Ms Warren waded into the contentious debate during a town hall hosted by CNN, saying that she would take action as president to remove the divisive symbol — regardless of the argument that the flag celebrates heritage, not hate.
“As a presidential hopeful, do you have any plans on addressing the removal, or lack thereof, of the reminders of the nation’s dark past, or have any plans on preserving the nation’s history in a way that explains it in a more education sense versus showing praise to the losing side?” an audience member asked.
Ms Warren responded forcefully, saying she would “support removing Confederate celebrations from federal land and putting them in museums, where they belong”.
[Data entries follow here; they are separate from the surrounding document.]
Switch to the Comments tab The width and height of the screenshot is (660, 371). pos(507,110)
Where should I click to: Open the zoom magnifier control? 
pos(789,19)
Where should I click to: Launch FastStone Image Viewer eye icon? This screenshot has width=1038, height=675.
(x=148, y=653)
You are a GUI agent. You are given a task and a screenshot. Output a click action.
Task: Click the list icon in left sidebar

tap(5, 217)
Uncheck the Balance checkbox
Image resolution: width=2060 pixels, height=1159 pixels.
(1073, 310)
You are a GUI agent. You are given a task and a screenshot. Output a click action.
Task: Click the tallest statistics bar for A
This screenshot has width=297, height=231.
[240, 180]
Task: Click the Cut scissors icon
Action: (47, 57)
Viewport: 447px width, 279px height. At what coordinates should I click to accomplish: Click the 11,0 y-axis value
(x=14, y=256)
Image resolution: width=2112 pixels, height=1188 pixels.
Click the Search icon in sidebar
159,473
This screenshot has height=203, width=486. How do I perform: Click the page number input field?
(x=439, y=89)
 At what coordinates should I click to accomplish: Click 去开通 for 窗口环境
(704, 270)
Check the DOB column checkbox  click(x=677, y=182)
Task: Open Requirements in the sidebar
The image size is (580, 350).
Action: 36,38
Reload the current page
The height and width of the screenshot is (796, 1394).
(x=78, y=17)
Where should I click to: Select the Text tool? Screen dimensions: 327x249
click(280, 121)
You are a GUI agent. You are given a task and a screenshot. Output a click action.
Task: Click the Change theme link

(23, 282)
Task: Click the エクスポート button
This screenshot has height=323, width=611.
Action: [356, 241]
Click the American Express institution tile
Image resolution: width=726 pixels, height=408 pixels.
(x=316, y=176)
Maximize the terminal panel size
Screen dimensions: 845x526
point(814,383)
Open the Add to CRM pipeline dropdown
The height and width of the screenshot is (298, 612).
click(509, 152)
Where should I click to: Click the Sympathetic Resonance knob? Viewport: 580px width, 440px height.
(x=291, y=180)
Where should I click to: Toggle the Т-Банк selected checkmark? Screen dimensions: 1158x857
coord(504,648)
The Confederate flag has re-emerged in national debate over the past few years as advocates have urged leaders to remove the symbol, which was flown by the Confederate army during the Civil War.
The issue gained particular salience following the 2015 church shooting in Charleston, South Carolina, and again following the 2017 white supremacist demonstrations in Charlottesville, Virginia.
In response to the Charlottesville protest — which were organised in support of a Confederate monument, and left one counter-demonstrator dead — Donald Trump suggested that there were good people on both sides of the demonstrations, and refused to denounce white supremacy.
That apparent refusal to denounce white supremacy resulted in widespread criticism, and added fuel to the effort in localities across the country to remove the monuments and symbols of hate that the confederacy often represents.